What pain science is showing us is that pain is a combination of many factors both internal and external to the person experiencing pain.  My most classic example of this is an experiment that was conducted by placing a probe on participants hands.  The probe was always very cold and always the same temperature.  Participants were also shown a blue light or a red light at the same time.  Participants were asked to rate their pain in contact with the probe.  The overwhelming trend is that the same stimulus with a red light created higher pain levels than with a blue light.  The hidden message here is that humans generally associate red light with danger.  Red has regularly been equated with something that is hot and therefore dangerous.  Our experience of stimulus (red is hot) creates an output of behavior and feeling (be careful of things that are red).  We see this pattern and experience every day in our clinics.  Nearly all of our patients with low back pain have a faulty pattern of sitting or bending over that is associated with pain.  When we try to replace that pattern with a more successful one, we continue to see apprehension and worry, despite the pattern being entirely and objectively different.

Chronic Pain Management Requires Motion

There are copious studies relating physical motion to pain modification.  Nearly all studies show that, in the words of Lorimer, “Motion is lotion.”  Physical motion is critical to resolution of chronic pain, but there are limits.  There is a U-shaped curve that can be correlated with back pain and activity.  This suggest that there is a limit to what amount of motion or load that body can handle to create positive effects.  This marries beautifully with a good strength training program.  Any exercise program must account for many variables to control the effect of the program. Getting muscles bigger is very different from getting muscles stronger, and it shows when you look at the programming for each.  A good exercise program, regardless of the goal of the program, controls many factor in a consistent way to create consistent and measurable progress.  I will often say that strength training can be simply summarized:

“Move something pretty heavy, a few times, with lots of rest in between”

Our very first blog post specifically talks about the need for good programming for anyone, regardless if the goal is performance or pain.  In clinic, the above phrase can be accurately translated to a repeatable formula we use with all of our patients in the first phase of care.

4 sets of 4 reps at 80% of maximum with 4 minutes rest between sets.
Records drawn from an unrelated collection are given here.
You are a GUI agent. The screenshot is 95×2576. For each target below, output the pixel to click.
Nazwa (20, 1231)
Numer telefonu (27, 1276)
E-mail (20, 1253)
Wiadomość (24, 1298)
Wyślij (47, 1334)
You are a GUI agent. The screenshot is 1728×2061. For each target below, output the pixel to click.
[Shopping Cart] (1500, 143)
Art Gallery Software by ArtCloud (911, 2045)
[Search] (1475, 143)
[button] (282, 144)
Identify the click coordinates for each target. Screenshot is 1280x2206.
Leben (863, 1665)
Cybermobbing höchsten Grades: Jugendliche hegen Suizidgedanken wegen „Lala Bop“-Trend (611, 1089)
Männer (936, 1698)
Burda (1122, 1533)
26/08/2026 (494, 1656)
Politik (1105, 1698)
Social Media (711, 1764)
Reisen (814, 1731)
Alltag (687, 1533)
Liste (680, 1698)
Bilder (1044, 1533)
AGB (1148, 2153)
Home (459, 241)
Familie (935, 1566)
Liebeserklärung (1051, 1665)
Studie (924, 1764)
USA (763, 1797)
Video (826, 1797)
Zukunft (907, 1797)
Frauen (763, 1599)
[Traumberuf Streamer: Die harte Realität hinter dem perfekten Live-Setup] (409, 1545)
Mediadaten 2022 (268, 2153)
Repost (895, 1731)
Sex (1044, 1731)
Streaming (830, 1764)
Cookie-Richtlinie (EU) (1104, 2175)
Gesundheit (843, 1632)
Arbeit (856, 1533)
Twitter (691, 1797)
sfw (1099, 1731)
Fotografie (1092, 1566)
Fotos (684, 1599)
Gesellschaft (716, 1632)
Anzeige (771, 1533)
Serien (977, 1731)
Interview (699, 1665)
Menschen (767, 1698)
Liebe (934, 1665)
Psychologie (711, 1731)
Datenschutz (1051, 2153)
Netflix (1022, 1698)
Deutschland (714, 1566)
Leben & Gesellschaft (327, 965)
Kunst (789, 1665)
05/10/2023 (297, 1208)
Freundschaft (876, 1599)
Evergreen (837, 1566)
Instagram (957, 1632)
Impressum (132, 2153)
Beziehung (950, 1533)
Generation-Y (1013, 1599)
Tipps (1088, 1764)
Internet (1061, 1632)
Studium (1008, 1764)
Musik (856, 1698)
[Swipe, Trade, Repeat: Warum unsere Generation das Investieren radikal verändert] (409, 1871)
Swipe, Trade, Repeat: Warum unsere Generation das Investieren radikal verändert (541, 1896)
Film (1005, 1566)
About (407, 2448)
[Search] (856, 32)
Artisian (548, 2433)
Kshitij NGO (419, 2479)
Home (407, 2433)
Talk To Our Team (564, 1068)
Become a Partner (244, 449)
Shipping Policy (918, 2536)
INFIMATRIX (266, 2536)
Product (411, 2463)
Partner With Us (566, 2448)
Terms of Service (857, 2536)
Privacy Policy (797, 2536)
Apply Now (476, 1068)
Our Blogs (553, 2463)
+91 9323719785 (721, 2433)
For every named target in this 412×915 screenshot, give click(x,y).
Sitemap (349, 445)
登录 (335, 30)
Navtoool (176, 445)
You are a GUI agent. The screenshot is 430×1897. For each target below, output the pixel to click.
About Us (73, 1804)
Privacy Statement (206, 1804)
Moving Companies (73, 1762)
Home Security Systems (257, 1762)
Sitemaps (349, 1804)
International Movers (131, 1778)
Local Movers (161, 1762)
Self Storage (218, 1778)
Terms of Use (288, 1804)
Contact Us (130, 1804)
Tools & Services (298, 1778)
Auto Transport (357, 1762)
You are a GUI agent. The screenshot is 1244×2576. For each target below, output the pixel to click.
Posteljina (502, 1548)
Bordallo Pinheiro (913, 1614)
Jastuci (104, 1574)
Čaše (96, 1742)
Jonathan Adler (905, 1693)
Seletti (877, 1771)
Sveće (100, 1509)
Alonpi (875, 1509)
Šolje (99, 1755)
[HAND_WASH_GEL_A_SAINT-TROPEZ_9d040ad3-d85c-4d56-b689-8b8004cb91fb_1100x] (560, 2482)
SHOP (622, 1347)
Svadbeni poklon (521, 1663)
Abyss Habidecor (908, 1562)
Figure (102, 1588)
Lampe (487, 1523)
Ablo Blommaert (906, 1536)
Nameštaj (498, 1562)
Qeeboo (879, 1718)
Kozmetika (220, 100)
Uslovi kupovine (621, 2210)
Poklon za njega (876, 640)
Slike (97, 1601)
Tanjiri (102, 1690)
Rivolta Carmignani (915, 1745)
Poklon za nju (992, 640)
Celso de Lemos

This is exactly a way to control the amount of motion for a person to experience pain relief versus pain onset and we have seen it work successfully over and over.

Chronic Pain Science in Summary

These last points are taken directly from Lorimer Moseley and are the most important points of intervening with chronic pain.

  1. Active gradually suppresses the pain system.

  2. Active protects you against other problems.

  3. In an overprotective system, movement is safe even when it is painful. Avoiding movement is not.

  4. In an overprotective system, the risk of inactivity is much greater than the risk of activity.

There are many times where I personally doubt myself and my thoughts on medicine.  The cost of pushing boundaries is that you are often alone in doing so.  I have found, however, that there are small injections of affirmation.  Other fields and other people are using the same words and thoughts I have, just in entirely different fields.  Chronic pain is one of those fields.  Its seems that we aren’t the only ones trying to deliver Movement Based Medicine.